I Need Your Contribution!


A charismatic leader purposefully walks among a group of subordinates, then sternly declares to them all, “I need your contribution!” Leaders often ask for someone’s contribution when what they really mean is “work harder and get done what I want accomplished”. In a classroom setting, “I need your contribution” means that a student needs to add to the discussion or solution. In both cases, an authority figure wants to extract more effort for better results. But, what if the statement implied a sincere desire for the leader to get a personalized contribution for the follower’s benefit?

In a certain group setting, Meagan wanted to contribute badly. The results-focused leader seized the opportunity to allow Meagan to demonstrate her expertise. She performed the required task with excellence! Unfortunately, her contribution only marginally contributed to the group’s efforts. The leader still needed better results. He needed the entire group to contribute. As it turns out, Meagan’s contribution empowered her peers to perform more enthusiastically. They added unique skills and solutions to the group’s challenges. They innovated, they collaborated, and they shared in the group’s progress. And, eventually they all added their piece to the group’s success.

“A leader is best when people barely know he exists. When his work is done, his aim fulfilled, they will say: we did it ourselves.” ~Lao-Tzu. Typically, “I need your contribution” exposes an authority figure as condescending. When presented in a progressive tone, the same sentence empowers a team to bring individual talents for their communal benefit. Optimally, “I need your contribution” means that each person claims their purpose. Everyone must perform their purpose for everyone to benefit. A title does not reflect expertise. However, it does reflect responsibility. Leaders are responsible for results. The wise ones take full advantage of every resource to achieve them.
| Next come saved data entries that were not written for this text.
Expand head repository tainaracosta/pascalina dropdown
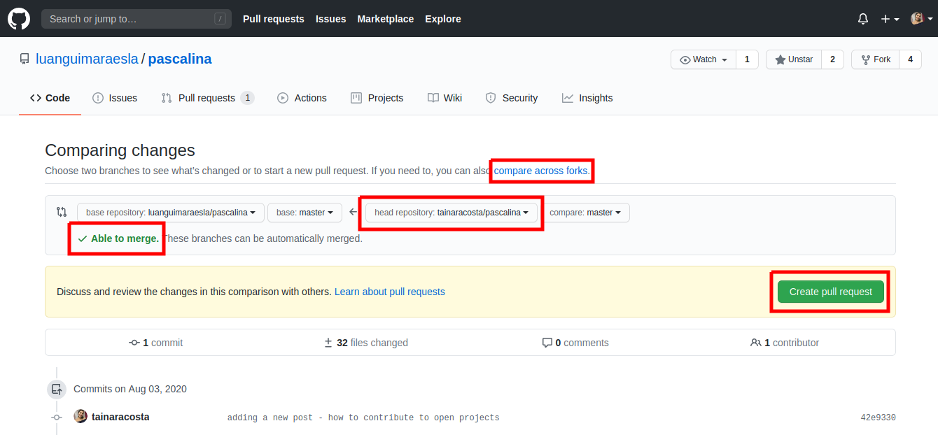The height and width of the screenshot is (435, 938). pyautogui.click(x=451, y=213)
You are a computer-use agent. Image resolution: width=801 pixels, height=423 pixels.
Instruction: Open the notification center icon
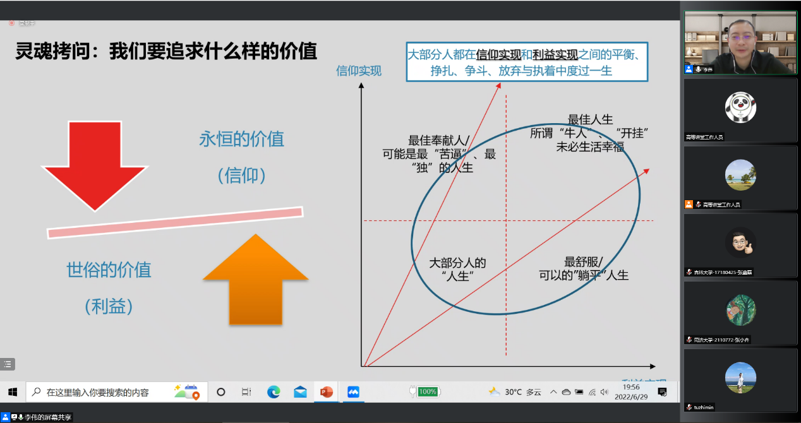click(x=662, y=392)
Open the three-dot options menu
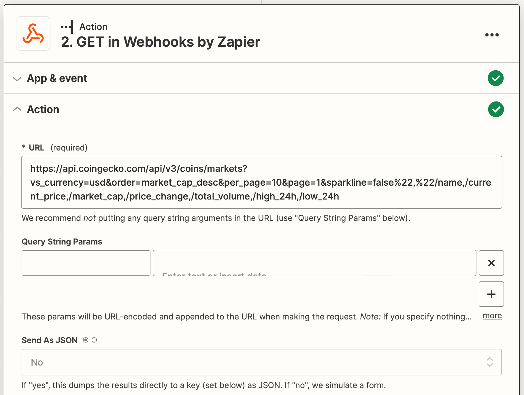Image resolution: width=524 pixels, height=395 pixels. (491, 35)
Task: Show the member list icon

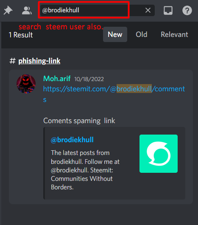Action: (x=27, y=11)
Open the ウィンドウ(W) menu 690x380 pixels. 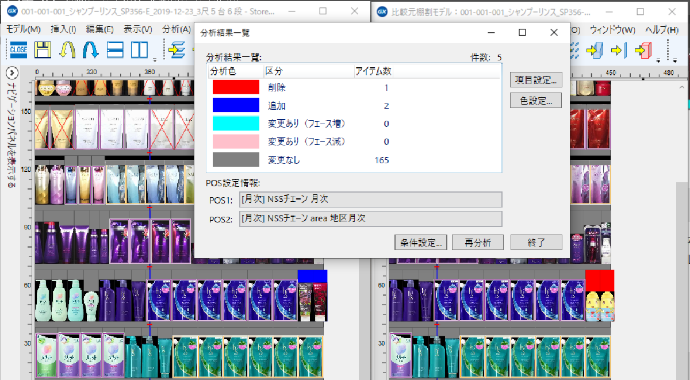(612, 29)
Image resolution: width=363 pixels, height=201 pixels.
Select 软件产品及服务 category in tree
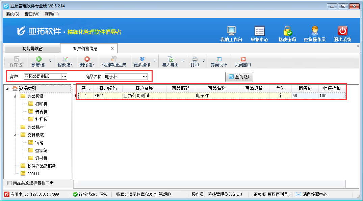(42, 166)
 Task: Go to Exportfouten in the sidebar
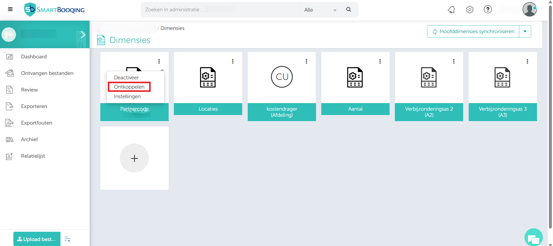pyautogui.click(x=37, y=123)
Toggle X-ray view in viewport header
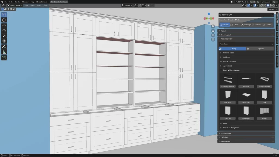Image resolution: width=279 pixels, height=157 pixels. (x=262, y=5)
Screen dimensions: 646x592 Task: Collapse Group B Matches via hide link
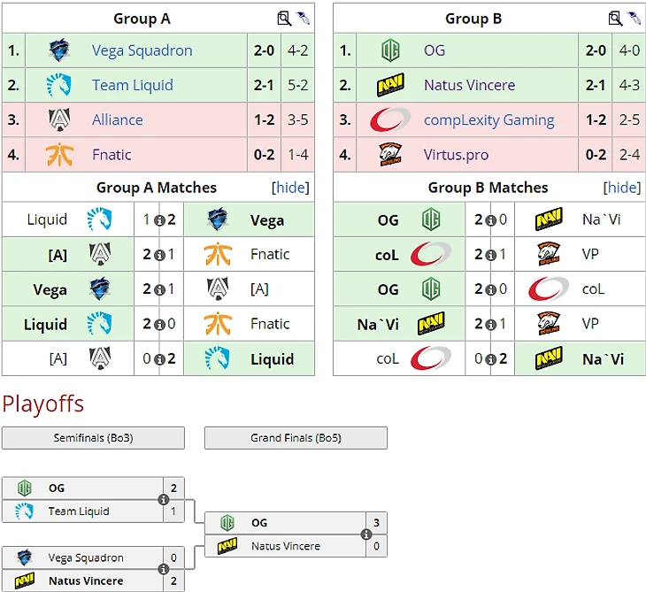[621, 188]
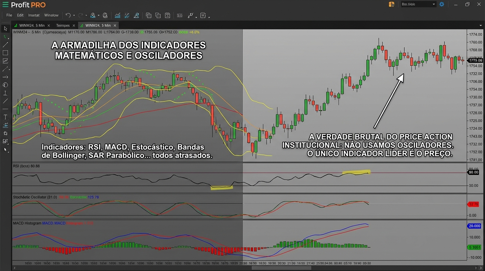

Leaders don’t need to make their teams better. Leaders need them to be better. To encourage teams to want high performance, the motivation must first come from within each team member. Groups that are empowered with skills (training) and encouraged to contribute for their own communal benefit (purpose) will be much more effective than any leader using a carrot, stick, or other incentive. Effective leaders need their Meagan’s contribution in order to generate the results that the whole group expects and deserves. Essentially, they need Meagan’s courage so that everyone else will contribute and exponentially raise the collective bar. Then, everyone benefits.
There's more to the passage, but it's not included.